== Yazılı yönerge ==
Lütfen 68 kuşağı üzerine olan metinde "AB ve Avrupa" ile "politik iktidarlara bırakmıştır." arasındaki kısmı, iki uç da dahil, hiçbir değişiklik yapmadan yeniden yazın.

== Metin bölümü ==
Yukarıdaki tanımlamaların her biri yılların birikimlerini içerisinde taşır. Toplumların oluşum süreçleri ve sosyolojileri o andan çok geçmiş birikimlerini yansıtmaktadır. Nicel birikimlerin nitel sıçramaya dönüşmesi gibi suyun ısınması ve 99 dereceden sonra kaynaması süreçler ve aşamalar her şeyi kendi içerisinde taşır. Bazı devinimlerde yarım kalır dönüşüme yol açmaz ve hatta ağır yenilgilerle kadük kalır.
68 kuşağı olarak bilinen, ABD ve Avrupa’da yaşanıp ülkemize yansıyan Liberal gençlik hareketi, farklı ülkelerde çok farklı yöntemlerle toplumsal, siyasal değişimlere yol açmış ve yüz yılımızın tarihine damga vurmuştur. Vietnam savaşına ve ırkçılığa karşı çıkan Amerika’nın gençleri, aydınları toplumsal dinamikleri iyi örgütlemiş dönemin başkanını yerle bir etmiştir. Burjuva diktatörlükleri, Sosyal-Liberallerle iktidarlarını paylaşmak zorunda kalmış, bu irade müdahale kapitalist üretim ilişki ve çelişkilerinin geleceğine damga vurmuştur. Bu gelişmeler Avrupa’da daha farklı yaşanmış, Paris sokakları yeni bir kuşağın gelmekte olduğunu haber vermeye başlamış, Avrupa’daki bu gençlik hareketleri Sosyalistlerin iktidarlara gelmelerine yol açmıştır.
AB ve Avrupa Parlamentosunun oluşması, demokratik toplum düzeninin yeniden kurulmasına yansımış, artık kıta Avrupa’sında burjuva diktatörlükleri yerini Sosyal-Liberal politik iktidarlara bırakmıştır.
Sosyal-Liberalizm nedir? Burjuva yönetiminin ve demokratik işleyişlerin, demokrasi içinde şekillenmesidir. Özellikle iktidarların değişmelerinde çatışmaların yaşanmadığı, kanunların anayasal ve demokratik temayüllere göre düzenlendiği, katılımcı demokratik toplumsal sistemdir. 68 kuşağı ABD’de savaş makinesi, ırkçı Pentagon politikalarını değiştirmiş, Avrupa’da ise AB nin kurulmasına ve yeni bir Demokratik toplum düzeninin oluşmasına önderlik yapmışken, ülkemizde ne olmuş?

== Verilen malzeme ==
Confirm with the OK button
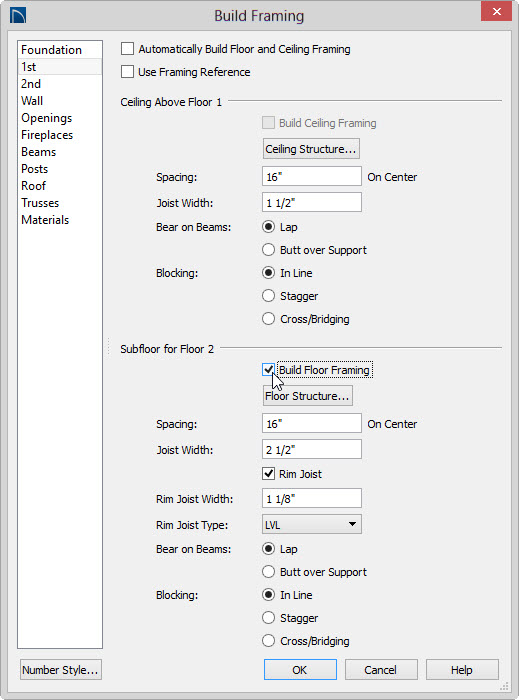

== Görevin sonucu ==
AB ve Avrupa Parlamentosunun oluşması, demokratik toplum düzeninin yeniden kurulmasına yansımış, artık kıta Avrupa’sında burjuva diktatörlükleri yerini Sosyal-Liberal politik iktidarlara bırakmıştır.